Would Yahshua be supportive of the very element that desired
to see him eliminated? Would the Scriptures instruct us to give to,
or support those who want to destroy our Savior and our intended
way of life?

Any answer to these questions whether “yes” or “no” would seem to falsely imply an agreement with the presumptions in the questions.
Ignoratio Elenchi – (irrelevant conclusion) This occurs when one attempts to prove a particular conclusion by arguing from premises, which are actually directed toward establishing some other conclusion.
Equivocation – This error occurs when an amguous word means one thing in the premiss but the conclusion is derived from another meaning of that word. For example:

A record is an album of music.
The criminal had a record.
Therefore the criminal had an album of music.

or:

All stars are energized by fussion.
Tom Cruise is a big star
Therefore Tom Cruise is energized by fussion.
Amphiboly – This occurs when a grammatical structure is in some way ambiguous. (Compare with the “grammatical principle” in the next chapter, Also see the 11 th rule of Eliezer). A classic example may be found in Luke 23:43. Here Yeshua states:

Truly I say to you, today you will be with me in paradise.

This passage has been used by Protestants to disprove the doctrine of “soul sleep.” Their opponents argue that in the Greek there is no coma and that the grammar of the passage therefore could also read:

Truly I say to you today, you will be with me in paradise.

Thus because of the loose grammar of the passage the protestant use of it as a proof text produces an invalid argument and an unsound conclusion (which does not necessarily mean that the Protestant’s conclusion is false).
Error of Accent – This occurs when the meaning of a statement can be changed by changing the way that the statement is accented. For example:

You can’t put to much water in a nuclear reactor. Does this mean:

You can’t put to much water in a nuclear reactor.
(so be careful how much water you add)
or
You can’t put to much water in a nuclear reactor.
(so don’t worry about how much water you add)
or
You can’t put to much water in a nuclear reactor.
(but someone else could)
or
You can’t put to much water in a nuclear reactor.
(but you could put to much of uranium in it)

*****

● **Explore the material**:
- a) Rewrite the excerpt on logical fallacies from "You can’t put to much water in a nuclear reactor. Does" to "someone else could)", replacing "water" with "coolant".
- b) In the excerpt on logical fallacies, when does amphiboly occur?

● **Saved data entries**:
*****

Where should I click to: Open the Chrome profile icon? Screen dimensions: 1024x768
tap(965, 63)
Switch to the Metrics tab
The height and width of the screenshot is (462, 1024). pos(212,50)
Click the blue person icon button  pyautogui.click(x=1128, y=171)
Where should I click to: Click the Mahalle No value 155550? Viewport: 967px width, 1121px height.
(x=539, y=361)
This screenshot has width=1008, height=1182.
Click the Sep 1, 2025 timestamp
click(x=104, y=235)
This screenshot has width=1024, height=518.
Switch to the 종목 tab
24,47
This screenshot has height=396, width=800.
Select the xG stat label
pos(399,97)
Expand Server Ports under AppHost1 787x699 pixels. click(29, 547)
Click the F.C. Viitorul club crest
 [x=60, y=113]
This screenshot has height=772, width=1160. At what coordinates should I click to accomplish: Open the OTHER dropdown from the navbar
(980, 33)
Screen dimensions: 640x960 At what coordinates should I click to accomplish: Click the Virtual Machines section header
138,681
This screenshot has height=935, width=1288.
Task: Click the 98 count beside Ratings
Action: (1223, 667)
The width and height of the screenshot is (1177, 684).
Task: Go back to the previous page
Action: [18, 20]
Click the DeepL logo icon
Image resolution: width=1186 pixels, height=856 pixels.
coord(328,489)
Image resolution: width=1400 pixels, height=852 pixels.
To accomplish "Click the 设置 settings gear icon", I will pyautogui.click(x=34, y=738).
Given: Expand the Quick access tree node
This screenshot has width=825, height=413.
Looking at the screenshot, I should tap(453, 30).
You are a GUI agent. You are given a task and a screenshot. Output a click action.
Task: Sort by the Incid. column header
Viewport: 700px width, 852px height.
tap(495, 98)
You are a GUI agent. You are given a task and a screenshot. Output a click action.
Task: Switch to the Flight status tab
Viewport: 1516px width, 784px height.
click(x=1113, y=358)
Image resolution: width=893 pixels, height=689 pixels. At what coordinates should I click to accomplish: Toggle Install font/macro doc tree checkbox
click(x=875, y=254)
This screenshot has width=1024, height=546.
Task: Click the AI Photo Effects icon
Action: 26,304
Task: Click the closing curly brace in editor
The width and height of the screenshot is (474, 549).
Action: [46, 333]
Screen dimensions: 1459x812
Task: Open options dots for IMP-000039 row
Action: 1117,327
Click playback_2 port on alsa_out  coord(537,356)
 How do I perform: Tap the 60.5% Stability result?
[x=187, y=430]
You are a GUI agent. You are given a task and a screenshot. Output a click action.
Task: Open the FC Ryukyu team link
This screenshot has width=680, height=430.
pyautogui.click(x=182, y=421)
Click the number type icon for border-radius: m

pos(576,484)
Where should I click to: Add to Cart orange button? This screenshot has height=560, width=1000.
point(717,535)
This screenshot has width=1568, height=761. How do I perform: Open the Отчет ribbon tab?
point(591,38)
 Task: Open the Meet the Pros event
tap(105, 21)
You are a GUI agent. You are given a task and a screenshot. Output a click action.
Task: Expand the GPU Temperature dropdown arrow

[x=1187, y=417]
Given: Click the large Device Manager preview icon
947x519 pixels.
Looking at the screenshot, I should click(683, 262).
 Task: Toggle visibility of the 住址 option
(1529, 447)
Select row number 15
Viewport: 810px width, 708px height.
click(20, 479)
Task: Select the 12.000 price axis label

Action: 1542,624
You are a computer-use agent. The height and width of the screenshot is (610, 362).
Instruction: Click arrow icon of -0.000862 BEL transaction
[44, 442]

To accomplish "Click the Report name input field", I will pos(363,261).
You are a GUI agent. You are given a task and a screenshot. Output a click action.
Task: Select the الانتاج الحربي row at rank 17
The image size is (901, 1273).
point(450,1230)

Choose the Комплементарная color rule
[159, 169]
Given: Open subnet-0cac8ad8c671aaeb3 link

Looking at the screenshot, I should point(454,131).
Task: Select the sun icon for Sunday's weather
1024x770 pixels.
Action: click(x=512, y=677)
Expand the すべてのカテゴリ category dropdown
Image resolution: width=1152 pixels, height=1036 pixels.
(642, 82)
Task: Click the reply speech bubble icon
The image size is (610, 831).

*****

● **Responses to the tasks**:
- a)
You can’t put to much coolant in a nuclear reactor. Does this mean:

You can’t put to much coolant in a nuclear reactor.
(so be careful how much coolant you add)
or
You can’t put to much coolant in a nuclear reactor.
(so don’t worry about how much coolant you add)
or
You can’t put to much coolant in a nuclear reactor.
(but someone else could)

- b) Amphiboly occurs when a grammatical structure is in some way ambiguous.